Focus on Your Skill
September 01, 2021

We’re here to work on a skill. It was by focusing on this skill that the Buddha was able to avoid a lot of issues that would pull the mind off into wrong view no matter which side you took. There were a lot of questions that he wouldn’t answer. “Is the world a oneness?” “Well, no,” he said. “A multiplicity?” “Well, no.” “Is there a self? Is there no self?” He wouldn’t answer that one either because, as he saw, these were issues in which you make assumptions about what lies behind your experience. Those assumptions then will pull you away from what you’re directly experiencing and the problem that can be solved right at what you’re directly experiencing: the problem of suffering and stress. After all, the problem of suffering comes from what? It comes from your actions. So you want to focus on your actions. This was the insight he gained on the night of his awakening.

In his first knowledge, he saw that he had been reborn many, many times. And the question was: Is there a pattern behind that? One thing he did see was that in the course of rebirth, he’d taken many different identities, which indicated that one of the beliefs that was around at the time—that what you are in this lifetime is what you’re going to be the next time around—was not true. He saw that your identity is not fixed.

But what does determine your identity? In the second knowledge, he looked into the question of how beings all over the universe pass away and come back to take birth. He saw that it was determined by their actions—actions throughout their lifetimes, and especially actions at the moment of death. So the question of “who” got put aside. Who was doing the action, who was receiving the action: Those questions also got put aside. He focused solely on the action in and of itself.

That was what was distinctive about what he did with his knowledge. Other people before him had seen beings dying and being reborn, and yet they’d come to a lot of wrong conclusions, because the big issue for them was, “What is it in you that takes rebirth? What is there of any essence inside you that goes from one life to the next, to the next, and stays the same despite the changes?”

But the Buddha’s reasoning was that if action is what’s causing things to happen, and present actions can make a difference, focus on your actions in the present, and not on the who or the what. That was how he came into the present moment in his third knowledge, to look at the present moment in terms of his actions, and just see it in terms of stress, the cause of stress, and what you could do to put an end to stress. In other words, questions of becoming—in terms of identities and worlds of experience—got put to the side.

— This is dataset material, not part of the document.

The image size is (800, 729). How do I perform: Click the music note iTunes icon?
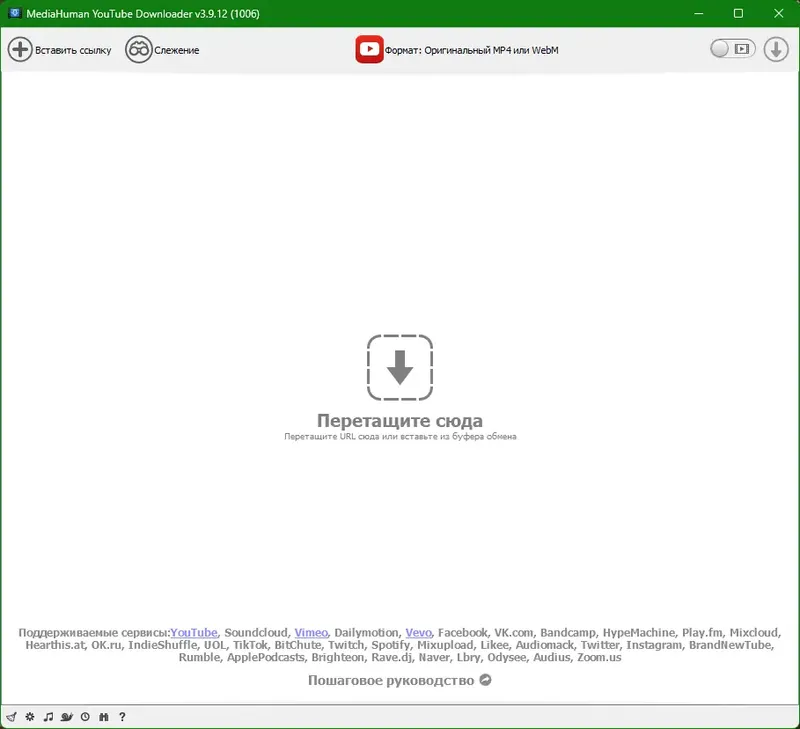[x=49, y=717]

He focused on what he was doing. In one of his later suttas, he expanded on that. He said, “If you think about the past, and ask, “What was I? Did I exist? Did I not exist? If I did exist, what was I? How was I?” those are questions of inappropriate attention. Similarly with questions of the future: “Will I exist? Will I not exist? What will I be?” A lot of people, reading this passage, have asked, “But wasn’t that what the belief in karma and rebirth is all about?” Well, that is one way of looking at rebirth, but it’s not the way the Buddha recommended doing so.

For the Buddha, issues of rebirth had to do more with the process by which it happened—not who you were, or what you were, or what takes rebirth. The process comes through actions. That was the focus he brought into the present moment. Here again, he said that, in the present moment, questions of, “Do I exist? Do I not exist? Do I have a self? Do I not have a self?”: Those get in the way. Instead, you focus simply on what’s happening: what you’re doing, what your intentions are, the various steps by which you do give rise to a sense of who you are in the world you’re in. But keep it at the processes. Keep it at what you’re doing. Focus on the issue of where’s the stress, what’s the cause, and how you can put an end to the cause. As for those other questions, you should put them all aside.

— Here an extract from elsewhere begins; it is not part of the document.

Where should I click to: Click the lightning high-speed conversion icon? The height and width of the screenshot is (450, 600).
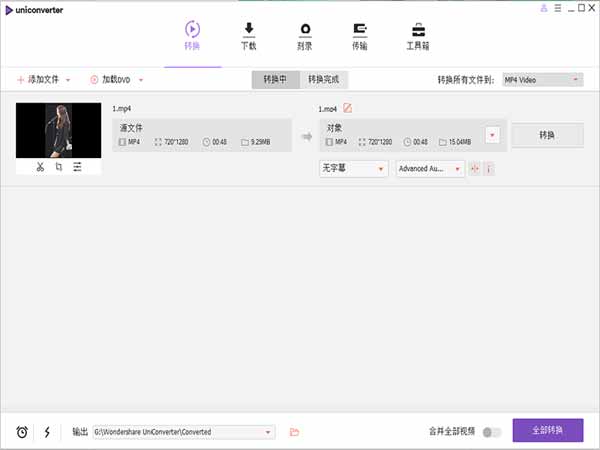point(46,432)
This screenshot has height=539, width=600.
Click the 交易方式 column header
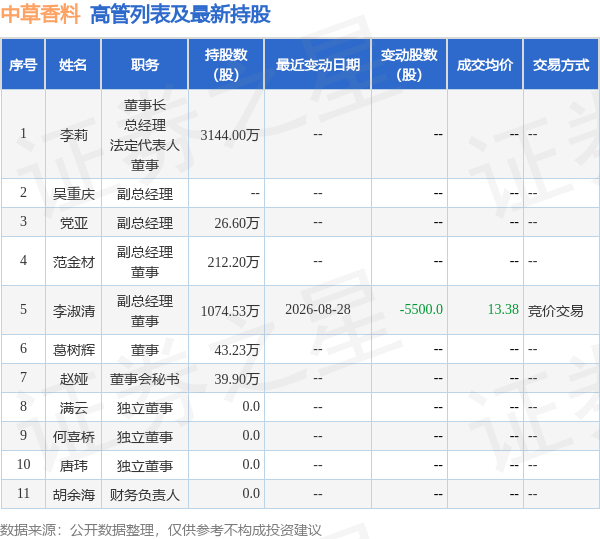point(561,65)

So in that sutta, he’s basically giving a picture of how he thought on the night of his awakening and addressed the options that were available to him. He could have thought about questions of, “Who am I? Where am I going? What will I be in the future?” But that would have not led to release. Release comes from looking at your actions in the present moment simply as actions—part of a pattern of cause and effect. That’s how you get the best Dhamma lesson out of the knowledge that you gain while you meditate.

I had a student one time who was quite psychic. She’d get visions about what the meaning of the world was, what the meaning of life was. I kept having to tell her, “Those are not the issues. The issues are: What are you doing right now? And in particular, what are you doing in the mind right now, because that’s where all the problems come from.”

Fortunately, the solution lies right here, too. As you see what’s giving rise to stress, you see that it’s not necessary. So you can let it go, let it go. You get more and more precise, more and more refined in your sensitivity to what’s happening.

So as you’re here looking at the breath, you’re looking in the right spot. Some people will say, “Looking at the breath? What about all these other big issues out there? What is your true identity, the ground of being, your true self?” You have to keep remembering: The Buddha said those are non-issues. The real issue is right here: What are you doing right now? Because what you’re doing right now is setting things in motion that can lead to more suffering if you’re not careful. But if you focus on this issue of suffering or stress, then it cuts through a lot of those other big issues: the big abstractions that will pull you away.

So a large part of the practice is learning how to ask the right questions and pay attention at the right spot. Frame the issues in the right way. This is why the Buddha taught the four noble truths. That’s the framework, and in that framework there’s no mention of who’s suffering or where in the world they’re suffering. They point at something that’s immediately present right here, right now. It’s simply up to us not to slip off from right here, right now—which we do so easily, because the mind does like to think in terms of worlds in which you can find things that you want and things that you have the ability to find. In other words, you quickly take on becoming around your desires. All the narratives that go with that, worldviews that go with that just tie you down. Whereas if you look at the choices you’re making right now, there’s a possibility of liberation.

So try to stay focused right here. This is where the meditation becomes a balancing act, as with any craft or any skill. You try to get the mind quiet right here—so that it can see things clearly—but at the same time alert. All too often, when it gets quiet, it starts getting heedless. It’s used to falling asleep when it gets quiet, so it begins to drift off. It loses focus. On the other hand, of course, if you’re too tense, you start getting restless. You’ve got to find the right balance, and one of the ways of doing that is to take a lot of interest in the breath—what the breath energy can do in the body—because the more clearly you can see the breath, the more refined your sensitivity to the breath, then the more refined your sensitivity to what’s going on in the mind will be as well. It’s like listening to a piece of music far away. You have to make yourself very quiet to hear it, very sensitive.

As Ajaan Fuang once said, if we could get into nibbana simply through the force of desire, we all would have gotten there a long time ago. The path requires refinement: that you’re very careful about how you look at things, very careful about how you listen to things. Try to notice the little things going on in your mind right now because, after all, who you are is something you can’t see. But what you’re doing is something you potentially can see.

So don’t let the abstractions get in the way. Make sure you’re asking the right questions, focusing on what you’re doing, the craft of what you’re doing right now. Seeing it as a craft is one way of making more interesting what you’re doing. We’re not just plopping down and accepting whatever comes up. There’s a skill in staying properly focused. As you work on that skill, you find that a lot of things get uncovered: a type of knowledge that really is useful.